Supplied entries:
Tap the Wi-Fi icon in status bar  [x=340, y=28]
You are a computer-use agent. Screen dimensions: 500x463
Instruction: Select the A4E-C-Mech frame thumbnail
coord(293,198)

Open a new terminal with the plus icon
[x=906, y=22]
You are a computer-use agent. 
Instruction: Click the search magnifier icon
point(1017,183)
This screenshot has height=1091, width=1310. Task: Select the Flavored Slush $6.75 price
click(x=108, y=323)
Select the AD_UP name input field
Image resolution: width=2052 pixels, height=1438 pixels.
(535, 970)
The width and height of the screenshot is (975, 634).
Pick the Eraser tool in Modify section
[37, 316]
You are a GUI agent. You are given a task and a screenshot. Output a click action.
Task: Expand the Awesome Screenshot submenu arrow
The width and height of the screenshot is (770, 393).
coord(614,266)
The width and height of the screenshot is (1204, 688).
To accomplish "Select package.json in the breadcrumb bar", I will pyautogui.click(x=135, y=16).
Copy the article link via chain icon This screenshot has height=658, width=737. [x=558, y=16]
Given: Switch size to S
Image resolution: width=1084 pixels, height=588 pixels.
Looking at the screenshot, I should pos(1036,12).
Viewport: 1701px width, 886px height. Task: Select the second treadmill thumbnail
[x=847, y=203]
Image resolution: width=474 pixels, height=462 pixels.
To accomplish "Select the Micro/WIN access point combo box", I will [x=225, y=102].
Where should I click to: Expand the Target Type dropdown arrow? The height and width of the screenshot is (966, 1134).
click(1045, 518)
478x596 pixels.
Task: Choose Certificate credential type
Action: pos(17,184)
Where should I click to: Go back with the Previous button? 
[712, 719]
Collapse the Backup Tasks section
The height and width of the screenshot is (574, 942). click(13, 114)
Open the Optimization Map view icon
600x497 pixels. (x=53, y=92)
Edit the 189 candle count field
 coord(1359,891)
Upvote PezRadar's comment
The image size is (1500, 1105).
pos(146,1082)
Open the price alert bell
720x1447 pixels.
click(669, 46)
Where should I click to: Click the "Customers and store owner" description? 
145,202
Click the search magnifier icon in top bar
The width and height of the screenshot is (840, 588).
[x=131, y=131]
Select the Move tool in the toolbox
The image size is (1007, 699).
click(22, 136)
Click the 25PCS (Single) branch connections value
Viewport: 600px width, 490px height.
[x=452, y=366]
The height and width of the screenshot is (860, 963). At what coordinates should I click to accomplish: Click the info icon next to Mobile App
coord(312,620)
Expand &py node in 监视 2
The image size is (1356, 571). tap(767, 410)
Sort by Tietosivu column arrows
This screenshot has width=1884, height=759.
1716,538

Task item:
Provide only the number of lines above that contain the word "will".

Output below:
2